Introduced at City Council Oct. 16, the proposed ordinance to halt recreational weed sales was referred to the Committee on Contracting Oversight and Equity. That committee, chaired by Ald. Carrie Austin (34), has not met on its own since being formed by new Mayor Lori Lightfoot in May, although it did hold a joint-committee meeting with the Committee on Ethics and Government Oversight in October.
Lightfoot doesn’t support the Black Caucus’ push, mayoral spokesperson Lauren Huffman said.
“While we share many of the same goals as the Black Caucus in terms of creating equity in this new industry, the Mayor cannot support the ordinance in question, as delaying sales in Chicago would only fuel black market activities and diminish funding available to future social equity applicants,” Huffman said.
Ervin said he will wait until after the hearing to decide how to proceed. He said he isn’t resigned about the proposed ordinance’s chances of advancing to a City Council vote.
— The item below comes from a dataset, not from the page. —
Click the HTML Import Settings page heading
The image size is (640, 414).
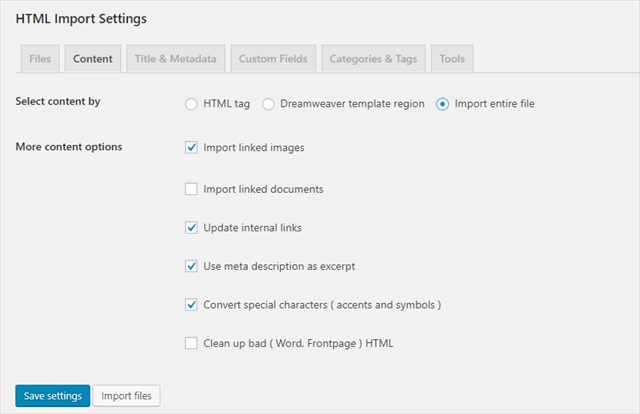[81, 18]
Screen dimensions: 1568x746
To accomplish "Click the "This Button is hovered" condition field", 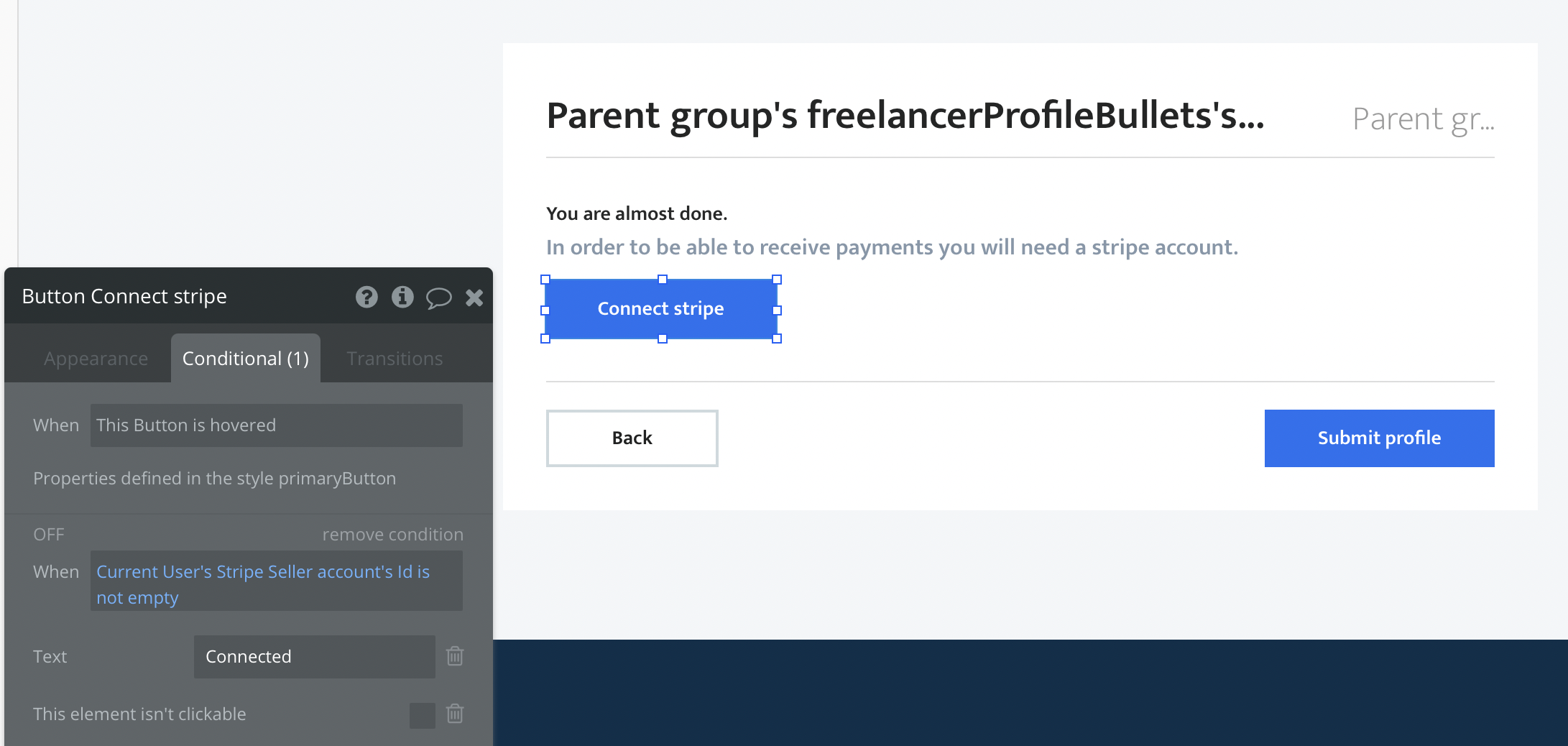I will (276, 425).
“I think we need to see what happens at the hearing,” Ervin said. “I’m not resigned to that. We’re having a meeting on Dec. 4 and Council is supposed to meet on the 18th. A lot can change from now [to] then.”
In addition to the 20 member Black Caucus co-sponsoring the measure, two other aldermen, Raymond Lopez (15) and James Cappleman (46), told Block Club they would join in support if it were to ever come up for a vote. “They’re trying to find a way for this new industry to be fair and equitable,” Lopez said.
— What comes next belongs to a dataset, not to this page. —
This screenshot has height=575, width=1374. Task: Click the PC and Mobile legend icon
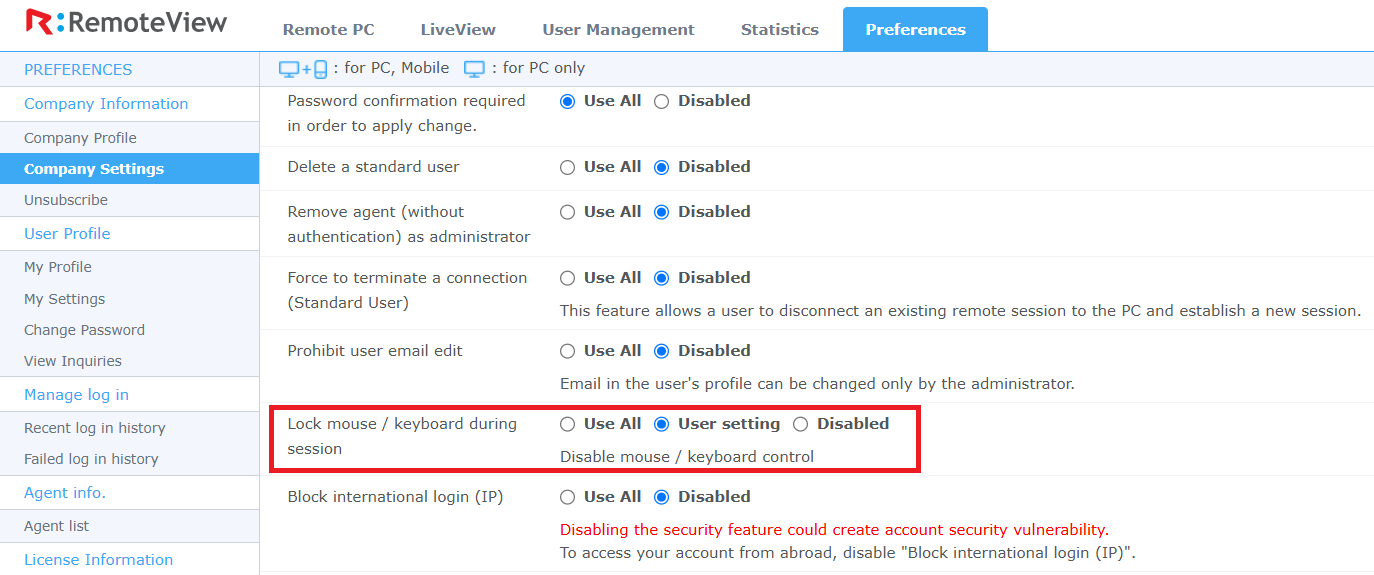303,69
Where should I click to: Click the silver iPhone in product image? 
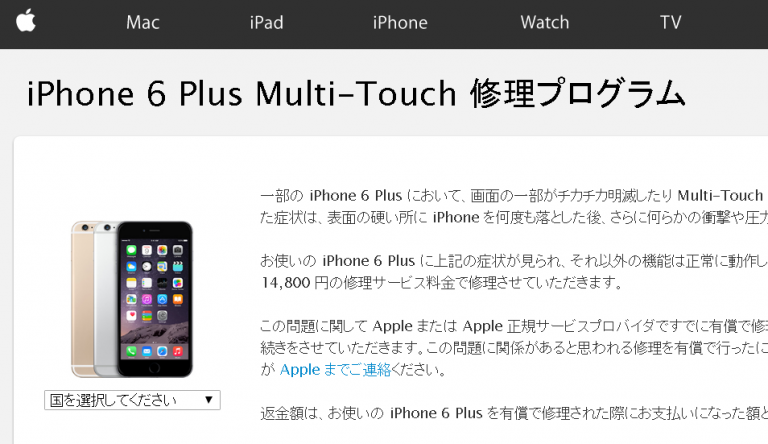click(x=106, y=299)
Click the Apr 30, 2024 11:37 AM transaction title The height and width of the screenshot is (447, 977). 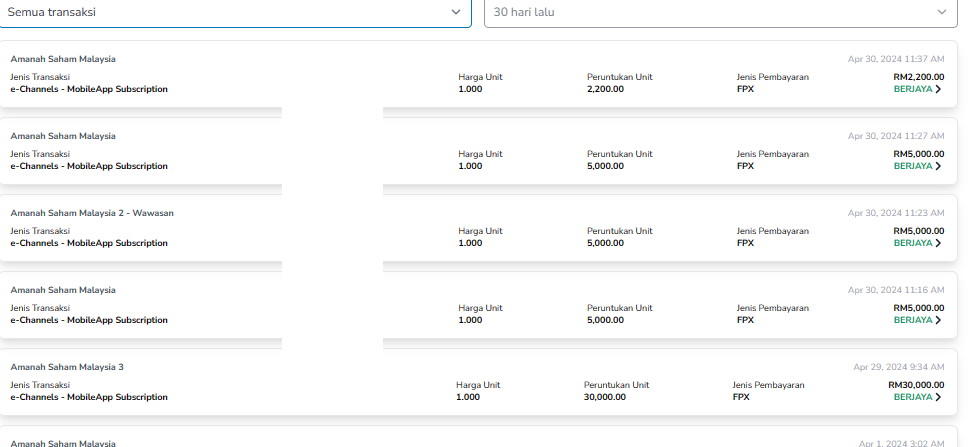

“If they are standing unified for this,” Cappleman said, he will “support them with my vote.”
“When I see every single person in the Black Caucus all voting for something and I’m inclined not to, it gives me pause to think, what are they seeing that I’m not seeing as a caucasian man. So I listen very carefully to what the Black Caucus says, they have a viewpoint that I think needs to be highlighted,” Cappleman said.
“A disproportionate number of caucasians are getting licenses and again the African American community is getting left out. If you want to address the tale of two cities, we’re going to have to address the lack of equity.” Cappleman said.
Ald. Andre Vasquez (40), who co-sponsored the mayor’s bill that established zoning rules for recreational dispensaries, said the lottery gave him pause. But he doesn’t support delaying the date of recreational cannabis sales.
“Looking at the way the lottery went, it does affect my thinking on it as well. So I’m always open to have the conversation.” he said, “As a person of color, of course you’re going to feel a certain kind of way about it.”
“However, I do not agree with stopping it until July 1,” Vasquez said. “We actually could be worse off by doing that, because those licenses could then go to the suburbs, and the city could miss out on chances to earn revenue that’s needed.”
Rather than a ban on sales, Vasquez suggested other ways to address the lack of equity.
“I think where we can find social equity is in the public consumption licenses,” and making sure that the businesses that get those licenses, “have employee ownership agreements or project labor agreements where they’re allowed the ability to unionize,” Vasquez said.
Vasquez also suggested creating a city program to allow those who run an illegal cannabis business to become legitimate, legal entrepreneurs.
Vasquez said he understands the desire to delay sales, but he has doubts that would result in a greater number of minority-owned dispensaries.
“If we started in July, and the social equity players get in, my gut tells me we’re going to find a lot of white owned businesses that know how to check the boxes to meet social equity requirements,” he said.
Austin was placed in charge of the newly created Committee on Contracting Oversight and Equity in May after Lightfoot removed her as Chair of the Committee on Budget and Government Operations.
Despite being under federal investigation, Austin has regularly attended City Council meetings. She has not been charged with a crime and has said she is innocent of any wrongdoing.